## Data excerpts
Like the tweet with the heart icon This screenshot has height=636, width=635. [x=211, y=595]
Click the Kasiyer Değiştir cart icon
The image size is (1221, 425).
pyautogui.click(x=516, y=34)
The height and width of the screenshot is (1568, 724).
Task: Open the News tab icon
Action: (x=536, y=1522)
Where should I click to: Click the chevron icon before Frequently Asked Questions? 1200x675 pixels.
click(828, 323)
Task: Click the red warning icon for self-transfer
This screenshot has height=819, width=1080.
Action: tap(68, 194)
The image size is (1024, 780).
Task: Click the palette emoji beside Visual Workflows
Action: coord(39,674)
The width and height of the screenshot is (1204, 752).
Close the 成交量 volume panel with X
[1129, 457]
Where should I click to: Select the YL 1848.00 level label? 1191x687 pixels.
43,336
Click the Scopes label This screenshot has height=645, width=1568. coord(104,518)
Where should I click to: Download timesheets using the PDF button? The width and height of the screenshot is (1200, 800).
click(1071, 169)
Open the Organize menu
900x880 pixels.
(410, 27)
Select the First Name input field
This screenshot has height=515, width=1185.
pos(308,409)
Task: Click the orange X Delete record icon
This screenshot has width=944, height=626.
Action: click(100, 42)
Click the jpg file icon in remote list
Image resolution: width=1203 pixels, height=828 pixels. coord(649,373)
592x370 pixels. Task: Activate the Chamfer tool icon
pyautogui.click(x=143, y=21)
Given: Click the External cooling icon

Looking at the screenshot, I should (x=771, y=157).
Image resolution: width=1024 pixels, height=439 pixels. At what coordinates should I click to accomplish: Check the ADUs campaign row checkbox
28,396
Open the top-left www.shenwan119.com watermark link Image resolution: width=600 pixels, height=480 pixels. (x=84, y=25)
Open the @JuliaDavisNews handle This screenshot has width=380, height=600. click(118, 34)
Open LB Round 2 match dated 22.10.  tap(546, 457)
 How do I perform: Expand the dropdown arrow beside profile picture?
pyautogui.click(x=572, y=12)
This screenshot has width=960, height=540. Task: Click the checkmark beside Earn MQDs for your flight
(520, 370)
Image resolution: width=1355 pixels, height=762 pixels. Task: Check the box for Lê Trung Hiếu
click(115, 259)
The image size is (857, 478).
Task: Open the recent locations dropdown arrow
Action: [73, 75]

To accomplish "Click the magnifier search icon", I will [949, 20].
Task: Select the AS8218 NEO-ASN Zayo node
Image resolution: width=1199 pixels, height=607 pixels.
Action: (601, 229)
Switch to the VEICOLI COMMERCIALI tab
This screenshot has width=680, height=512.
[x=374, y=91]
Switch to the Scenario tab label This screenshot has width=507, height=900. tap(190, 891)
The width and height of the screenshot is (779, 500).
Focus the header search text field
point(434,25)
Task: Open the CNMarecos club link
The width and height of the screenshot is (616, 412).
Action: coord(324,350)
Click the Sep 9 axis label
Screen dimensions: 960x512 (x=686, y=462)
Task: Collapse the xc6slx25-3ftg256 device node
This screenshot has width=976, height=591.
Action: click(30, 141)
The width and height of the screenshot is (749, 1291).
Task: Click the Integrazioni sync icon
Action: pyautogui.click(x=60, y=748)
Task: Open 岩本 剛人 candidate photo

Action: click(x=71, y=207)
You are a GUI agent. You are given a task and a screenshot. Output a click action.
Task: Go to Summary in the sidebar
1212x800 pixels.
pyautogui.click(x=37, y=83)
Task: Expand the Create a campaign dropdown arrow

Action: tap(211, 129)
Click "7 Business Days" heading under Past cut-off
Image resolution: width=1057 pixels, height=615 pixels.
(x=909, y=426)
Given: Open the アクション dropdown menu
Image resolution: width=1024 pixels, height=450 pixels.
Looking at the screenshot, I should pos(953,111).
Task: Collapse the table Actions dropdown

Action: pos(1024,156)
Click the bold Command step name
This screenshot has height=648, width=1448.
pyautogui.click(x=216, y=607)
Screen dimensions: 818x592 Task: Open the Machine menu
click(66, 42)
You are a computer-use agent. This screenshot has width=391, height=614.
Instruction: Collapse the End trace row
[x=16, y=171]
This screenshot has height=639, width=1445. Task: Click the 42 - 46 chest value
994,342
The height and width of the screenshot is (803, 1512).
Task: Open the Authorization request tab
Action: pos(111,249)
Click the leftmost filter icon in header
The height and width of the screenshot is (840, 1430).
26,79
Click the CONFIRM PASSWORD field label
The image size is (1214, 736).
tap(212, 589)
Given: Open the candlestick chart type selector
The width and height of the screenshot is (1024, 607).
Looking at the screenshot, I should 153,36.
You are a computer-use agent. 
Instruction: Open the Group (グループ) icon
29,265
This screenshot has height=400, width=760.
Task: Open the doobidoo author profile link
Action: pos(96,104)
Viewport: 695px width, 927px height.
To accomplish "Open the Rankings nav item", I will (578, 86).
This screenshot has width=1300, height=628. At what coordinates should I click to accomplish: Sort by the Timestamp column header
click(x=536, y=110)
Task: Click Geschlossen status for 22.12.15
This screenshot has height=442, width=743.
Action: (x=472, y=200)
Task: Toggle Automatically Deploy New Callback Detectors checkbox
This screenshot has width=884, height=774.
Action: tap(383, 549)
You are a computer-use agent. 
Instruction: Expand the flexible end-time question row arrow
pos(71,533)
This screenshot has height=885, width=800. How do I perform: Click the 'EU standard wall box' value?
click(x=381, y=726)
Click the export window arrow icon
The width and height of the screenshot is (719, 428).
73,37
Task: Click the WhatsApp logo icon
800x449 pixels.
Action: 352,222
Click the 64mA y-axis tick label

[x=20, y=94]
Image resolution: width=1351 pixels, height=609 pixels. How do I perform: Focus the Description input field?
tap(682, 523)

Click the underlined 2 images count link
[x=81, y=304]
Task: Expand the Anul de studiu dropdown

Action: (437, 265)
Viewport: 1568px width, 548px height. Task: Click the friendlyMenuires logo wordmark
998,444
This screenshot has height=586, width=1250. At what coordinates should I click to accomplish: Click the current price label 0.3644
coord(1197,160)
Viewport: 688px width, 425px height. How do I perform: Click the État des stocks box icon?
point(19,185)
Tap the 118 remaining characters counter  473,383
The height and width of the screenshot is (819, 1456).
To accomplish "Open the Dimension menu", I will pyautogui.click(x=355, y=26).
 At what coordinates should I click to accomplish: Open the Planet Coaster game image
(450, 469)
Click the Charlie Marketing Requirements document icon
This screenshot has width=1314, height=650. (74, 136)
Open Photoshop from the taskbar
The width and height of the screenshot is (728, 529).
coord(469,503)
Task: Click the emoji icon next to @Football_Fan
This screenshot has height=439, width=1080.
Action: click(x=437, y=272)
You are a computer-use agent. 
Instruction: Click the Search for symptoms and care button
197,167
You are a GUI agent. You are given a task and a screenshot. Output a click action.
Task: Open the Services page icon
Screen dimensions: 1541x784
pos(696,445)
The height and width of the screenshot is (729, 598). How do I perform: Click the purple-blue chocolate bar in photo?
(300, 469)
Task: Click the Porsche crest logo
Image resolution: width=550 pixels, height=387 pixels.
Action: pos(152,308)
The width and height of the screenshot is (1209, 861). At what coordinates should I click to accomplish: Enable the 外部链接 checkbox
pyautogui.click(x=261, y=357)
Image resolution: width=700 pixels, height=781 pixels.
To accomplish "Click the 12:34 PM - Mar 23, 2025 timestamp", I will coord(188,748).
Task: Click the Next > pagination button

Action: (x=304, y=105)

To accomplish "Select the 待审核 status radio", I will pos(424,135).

## Assignment
Full transcription, please: every entry, exactly as written.

## Answer to this task
Like the tweet with the heart icon This screenshot has height=636, width=635. [x=211, y=595]
Click the Kasiyer Değiştir cart icon
The image size is (1221, 425).
pyautogui.click(x=516, y=34)
The height and width of the screenshot is (1568, 724).
Task: Open the News tab icon
Action: (x=536, y=1522)
Where should I click to: Click the chevron icon before Frequently Asked Questions? 1200x675 pixels.
click(828, 323)
Task: Click the red warning icon for self-transfer
This screenshot has height=819, width=1080.
Action: tap(68, 194)
The image size is (1024, 780).
Task: Click the palette emoji beside Visual Workflows
Action: coord(39,674)
The width and height of the screenshot is (1204, 752).
Close the 成交量 volume panel with X
[1129, 457]
Where should I click to: Select the YL 1848.00 level label? 1191x687 pixels.
43,336
Click the Scopes label This screenshot has height=645, width=1568. coord(104,518)
Where should I click to: Download timesheets using the PDF button? The width and height of the screenshot is (1200, 800).
click(1071, 169)
Open the Organize menu
900x880 pixels.
(410, 27)
Select the First Name input field
This screenshot has height=515, width=1185.
pos(308,409)
Task: Click the orange X Delete record icon
This screenshot has width=944, height=626.
Action: click(100, 42)
Click the jpg file icon in remote list
Image resolution: width=1203 pixels, height=828 pixels. coord(649,373)
592x370 pixels. Task: Activate the Chamfer tool icon
pyautogui.click(x=143, y=21)
Given: Click the External cooling icon

Looking at the screenshot, I should (x=771, y=157).
Image resolution: width=1024 pixels, height=439 pixels. At what coordinates should I click to accomplish: Check the ADUs campaign row checkbox
28,396
Open the top-left www.shenwan119.com watermark link Image resolution: width=600 pixels, height=480 pixels. (x=84, y=25)
Open the @JuliaDavisNews handle This screenshot has width=380, height=600. click(118, 34)
Open LB Round 2 match dated 22.10.  tap(546, 457)
 How do I perform: Expand the dropdown arrow beside profile picture?
pyautogui.click(x=572, y=12)
This screenshot has width=960, height=540. Task: Click the checkmark beside Earn MQDs for your flight
(520, 370)
Image resolution: width=1355 pixels, height=762 pixels. Task: Check the box for Lê Trung Hiếu
click(115, 259)
The image size is (857, 478).
Task: Open the recent locations dropdown arrow
Action: [73, 75]

To accomplish "Click the magnifier search icon", I will [949, 20].
Task: Select the AS8218 NEO-ASN Zayo node
Image resolution: width=1199 pixels, height=607 pixels.
Action: (601, 229)
Switch to the VEICOLI COMMERCIALI tab
This screenshot has width=680, height=512.
[x=374, y=91]
Switch to the Scenario tab label This screenshot has width=507, height=900. tap(190, 891)
The width and height of the screenshot is (779, 500).
Focus the header search text field
point(434,25)
Task: Open the CNMarecos club link
The width and height of the screenshot is (616, 412).
Action: coord(324,350)
Click the Sep 9 axis label
Screen dimensions: 960x512 (x=686, y=462)
Task: Collapse the xc6slx25-3ftg256 device node
This screenshot has width=976, height=591.
Action: click(30, 141)
The width and height of the screenshot is (749, 1291).
Task: Click the Integrazioni sync icon
Action: pyautogui.click(x=60, y=748)
Task: Open 岩本 剛人 candidate photo

Action: click(x=71, y=207)
You are a GUI agent. You are given a task and a screenshot. Output a click action.
Task: Go to Summary in the sidebar
1212x800 pixels.
pyautogui.click(x=37, y=83)
Task: Expand the Create a campaign dropdown arrow

Action: tap(211, 129)
Click "7 Business Days" heading under Past cut-off
Image resolution: width=1057 pixels, height=615 pixels.
(x=909, y=426)
Given: Open the アクション dropdown menu
Image resolution: width=1024 pixels, height=450 pixels.
Looking at the screenshot, I should pos(953,111).
Task: Collapse the table Actions dropdown

Action: pos(1024,156)
Click the bold Command step name
This screenshot has height=648, width=1448.
pyautogui.click(x=216, y=607)
Screen dimensions: 818x592 Task: Open the Machine menu
click(66, 42)
You are a computer-use agent. This screenshot has width=391, height=614.
Instruction: Collapse the End trace row
[x=16, y=171]
This screenshot has height=639, width=1445. Task: Click the 42 - 46 chest value
994,342
The height and width of the screenshot is (803, 1512).
Task: Open the Authorization request tab
Action: pos(111,249)
Click the leftmost filter icon in header
The height and width of the screenshot is (840, 1430).
26,79
Click the CONFIRM PASSWORD field label
The image size is (1214, 736).
tap(212, 589)
Given: Open the candlestick chart type selector
The width and height of the screenshot is (1024, 607).
Looking at the screenshot, I should 153,36.
You are a computer-use agent. 
Instruction: Open the Group (グループ) icon
29,265
This screenshot has height=400, width=760.
Task: Open the doobidoo author profile link
Action: pos(96,104)
Viewport: 695px width, 927px height.
To accomplish "Open the Rankings nav item", I will (578, 86).
This screenshot has width=1300, height=628. At what coordinates should I click to accomplish: Sort by the Timestamp column header
click(x=536, y=110)
Task: Click Geschlossen status for 22.12.15
This screenshot has height=442, width=743.
Action: (x=472, y=200)
Task: Toggle Automatically Deploy New Callback Detectors checkbox
This screenshot has width=884, height=774.
Action: tap(383, 549)
You are a computer-use agent. 
Instruction: Expand the flexible end-time question row arrow
pos(71,533)
This screenshot has height=885, width=800. How do I perform: Click the 'EU standard wall box' value?
click(x=381, y=726)
Click the export window arrow icon
The width and height of the screenshot is (719, 428).
73,37
Task: Click the WhatsApp logo icon
800x449 pixels.
Action: 352,222
Click the 64mA y-axis tick label

[x=20, y=94]
Image resolution: width=1351 pixels, height=609 pixels. How do I perform: Focus the Description input field?
tap(682, 523)

Click the underlined 2 images count link
[x=81, y=304]
Task: Expand the Anul de studiu dropdown

Action: (437, 265)
Viewport: 1568px width, 548px height. Task: Click the friendlyMenuires logo wordmark
998,444
This screenshot has height=586, width=1250. At what coordinates should I click to accomplish: Click the current price label 0.3644
coord(1197,160)
Viewport: 688px width, 425px height. How do I perform: Click the État des stocks box icon?
point(19,185)
Tap the 118 remaining characters counter  473,383
The height and width of the screenshot is (819, 1456).
To accomplish "Open the Dimension menu", I will pyautogui.click(x=355, y=26).
 At what coordinates should I click to accomplish: Open the Planet Coaster game image
(450, 469)
Click the Charlie Marketing Requirements document icon
This screenshot has width=1314, height=650. (74, 136)
Open Photoshop from the taskbar
The width and height of the screenshot is (728, 529).
coord(469,503)
Task: Click the emoji icon next to @Football_Fan
This screenshot has height=439, width=1080.
Action: click(x=437, y=272)
You are a computer-use agent. 
Instruction: Click the Search for symptoms and care button
197,167
You are a GUI agent. You are given a task and a screenshot. Output a click action.
Task: Open the Services page icon
Screen dimensions: 1541x784
pos(696,445)
The height and width of the screenshot is (729, 598). How do I perform: Click the purple-blue chocolate bar in photo?
(300, 469)
Task: Click the Porsche crest logo
Image resolution: width=550 pixels, height=387 pixels.
Action: pos(152,308)
The width and height of the screenshot is (1209, 861). At what coordinates should I click to accomplish: Enable the 外部链接 checkbox
pyautogui.click(x=261, y=357)
Image resolution: width=700 pixels, height=781 pixels.
To accomplish "Click the 12:34 PM - Mar 23, 2025 timestamp", I will coord(188,748).
Task: Click the Next > pagination button

Action: (x=304, y=105)

To accomplish "Select the 待审核 status radio", I will pos(424,135).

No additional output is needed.